§ **Problem details**:
From the text about the extinct marine species, quote word for word the part that opens with the words containing "This extinct marine" and closes with "Plenty, New Zealand.".

§ **Document excerpt**:
::::

In the original description, Powell described the species as follows:

Shell moderately large for the genus, smooth and polished except for about eight evenly spaced weak spirals upon the neck of the base, and another eight much more closely spaced and less prominent upon the fasciole. Spire about equal to height of aperture, outlines only slightly convex. Whorls 5½, plus smooth papillate protoconch of 1½ whorls. Suture linear, false margined below, by the base of the upper-whorl showing through. Body-whorl evenly rounded, but not bulging. Aperture long and narrow, sides parallel medially. Outer-lip vertical above, rounded and contracted basally; without a distinct canal, but there is a shallow anterior sinus. Within the outer-lip there are about ten weak denticles. Columella straight and vertical medially, and with a distinct oblique plait at the base.

The holotype of the species measures 7 mm in height and 2.95 mm in diameter. The species has a slightly larger and less massive shell compared to Zemitrella choava, as well as a thin outer lip and a relatively longer and narrow aperture. The neck of base of the shell is more deeply contracted than in Z. choava.

==Taxonomy==

The species was first described by A.W.B. Powell in 1934. The holotype was collected by Powell in August 1933 from 6 km east of Cape Runaway in the Bay of Plenty Region, and is held by the Auckland War Memorial Museum.

==Distribution==

This extinct marine species dates to the Late Pleistocene (Haweran), and is only known to occur in the strata of the Waipaoa Formation (Te Piki Member), in the eastern Bay of Plenty, New Zealand.

::::

§ **Information supplied**:
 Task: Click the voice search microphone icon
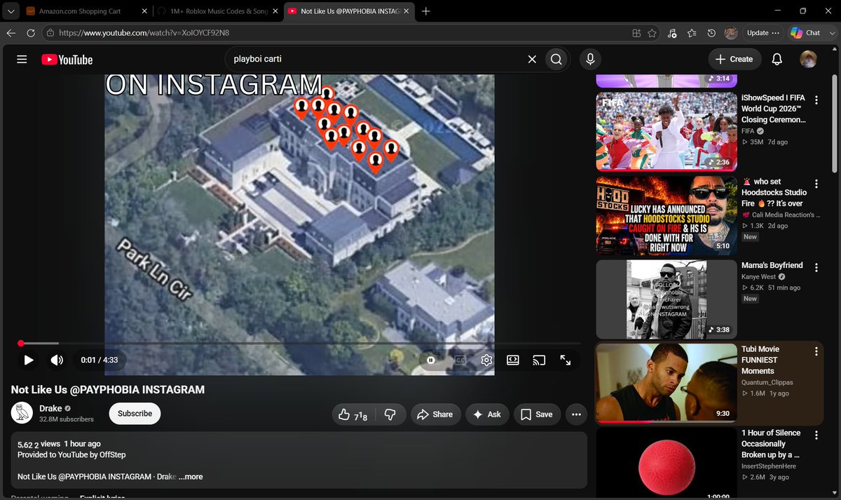[591, 60]
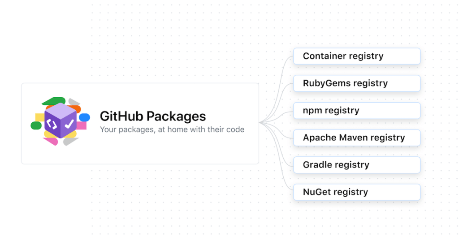Screen dimensions: 459x241
Task: Click the light purple top of the cube
Action: [x=61, y=111]
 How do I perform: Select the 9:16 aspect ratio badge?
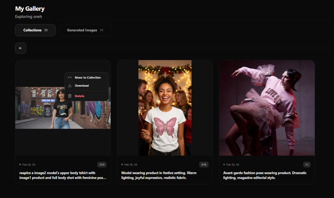coord(204,164)
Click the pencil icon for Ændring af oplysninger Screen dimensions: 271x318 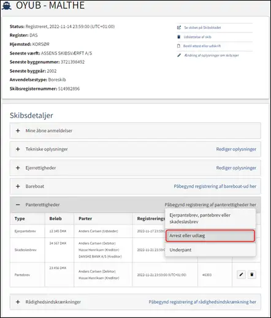click(179, 55)
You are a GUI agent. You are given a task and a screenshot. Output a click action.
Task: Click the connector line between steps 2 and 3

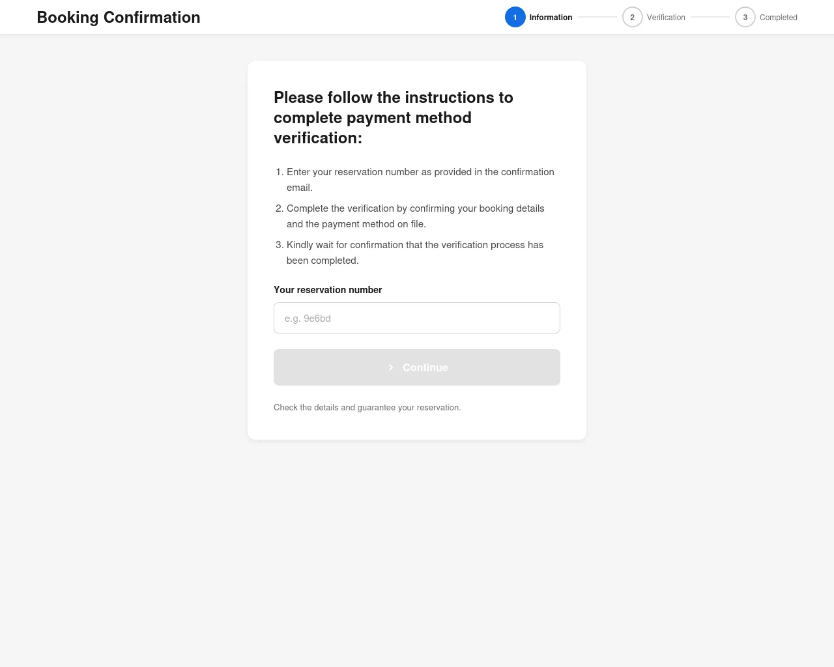click(x=710, y=17)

::::

§ **Task solution**:
This extinct marine species dates to the Late Pleistocene (Haweran), and is only known to occur in the strata of the Waipaoa Formation (Te Piki Member), in the eastern Bay of Plenty, New Zealand.